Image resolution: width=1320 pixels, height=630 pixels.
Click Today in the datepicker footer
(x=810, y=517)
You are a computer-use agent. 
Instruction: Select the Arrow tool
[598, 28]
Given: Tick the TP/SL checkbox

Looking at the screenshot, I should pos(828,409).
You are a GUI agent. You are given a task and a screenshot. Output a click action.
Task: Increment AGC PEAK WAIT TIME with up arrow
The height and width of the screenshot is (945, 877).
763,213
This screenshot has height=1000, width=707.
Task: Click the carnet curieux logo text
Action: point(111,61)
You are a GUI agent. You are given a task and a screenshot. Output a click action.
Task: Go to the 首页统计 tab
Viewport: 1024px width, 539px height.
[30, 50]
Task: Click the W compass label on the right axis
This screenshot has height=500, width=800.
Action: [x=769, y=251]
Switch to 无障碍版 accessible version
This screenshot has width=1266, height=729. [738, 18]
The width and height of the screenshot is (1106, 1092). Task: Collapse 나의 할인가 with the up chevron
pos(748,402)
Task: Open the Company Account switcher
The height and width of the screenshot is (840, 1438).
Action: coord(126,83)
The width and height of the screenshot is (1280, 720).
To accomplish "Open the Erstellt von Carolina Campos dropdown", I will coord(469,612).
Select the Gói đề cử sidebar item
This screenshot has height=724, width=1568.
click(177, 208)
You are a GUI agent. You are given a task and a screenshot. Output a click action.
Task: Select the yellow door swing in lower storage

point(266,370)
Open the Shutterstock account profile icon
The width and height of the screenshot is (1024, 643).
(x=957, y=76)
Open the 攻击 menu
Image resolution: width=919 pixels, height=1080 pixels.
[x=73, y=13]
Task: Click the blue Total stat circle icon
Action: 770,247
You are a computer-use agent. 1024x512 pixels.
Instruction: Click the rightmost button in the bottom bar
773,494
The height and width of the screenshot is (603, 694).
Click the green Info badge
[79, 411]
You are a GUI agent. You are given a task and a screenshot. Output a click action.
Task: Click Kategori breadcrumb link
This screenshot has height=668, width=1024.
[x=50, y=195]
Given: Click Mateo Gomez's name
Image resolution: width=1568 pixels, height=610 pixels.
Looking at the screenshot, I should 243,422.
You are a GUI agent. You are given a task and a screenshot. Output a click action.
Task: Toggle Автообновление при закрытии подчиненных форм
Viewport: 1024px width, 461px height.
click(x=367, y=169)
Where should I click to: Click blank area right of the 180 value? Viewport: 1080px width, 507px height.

----------

EXERCISE GOAL: Extract the complete set of records unchanged.

THE COMPLETED TASK:
Image resolution: width=1320 pixels, height=630 pixels.
Click Today in the datepicker footer
(x=810, y=517)
You are a computer-use agent. 
Instruction: Select the Arrow tool
[598, 28]
Given: Tick the TP/SL checkbox

Looking at the screenshot, I should pos(828,409).
You are a GUI agent. You are given a task and a screenshot. Output a click action.
Task: Increment AGC PEAK WAIT TIME with up arrow
The height and width of the screenshot is (945, 877).
763,213
This screenshot has height=1000, width=707.
Task: Click the carnet curieux logo text
Action: point(111,61)
You are a GUI agent. You are given a task and a screenshot. Output a click action.
Task: Go to the 首页统计 tab
Viewport: 1024px width, 539px height.
[30, 50]
Task: Click the W compass label on the right axis
This screenshot has height=500, width=800.
Action: [x=769, y=251]
Switch to 无障碍版 accessible version
This screenshot has width=1266, height=729. [738, 18]
The width and height of the screenshot is (1106, 1092). Task: Collapse 나의 할인가 with the up chevron
pos(748,402)
Task: Open the Company Account switcher
The height and width of the screenshot is (840, 1438).
Action: coord(126,83)
The width and height of the screenshot is (1280, 720).
To accomplish "Open the Erstellt von Carolina Campos dropdown", I will coord(469,612).
Select the Gói đề cử sidebar item
This screenshot has height=724, width=1568.
click(177, 208)
You are a GUI agent. You are given a task and a screenshot. Output a click action.
Task: Select the yellow door swing in lower storage

point(266,370)
Open the Shutterstock account profile icon
The width and height of the screenshot is (1024, 643).
(x=957, y=76)
Open the 攻击 menu
Image resolution: width=919 pixels, height=1080 pixels.
[x=73, y=13]
Task: Click the blue Total stat circle icon
Action: 770,247
You are a computer-use agent. 1024x512 pixels.
Instruction: Click the rightmost button in the bottom bar
773,494
The height and width of the screenshot is (603, 694).
Click the green Info badge
[79, 411]
You are a GUI agent. You are given a task and a screenshot. Output a click action.
Task: Click Kategori breadcrumb link
This screenshot has height=668, width=1024.
[x=50, y=195]
Given: Click Mateo Gomez's name
Image resolution: width=1568 pixels, height=610 pixels.
Looking at the screenshot, I should 243,422.
You are a GUI agent. You are given a task and a screenshot. Output a click action.
Task: Toggle Автообновление при закрытии подчиненных форм
Viewport: 1024px width, 461px height.
click(x=367, y=169)
Where should I click to: Click blank area right of the 180 value? Viewport: 1080px width, 507px height.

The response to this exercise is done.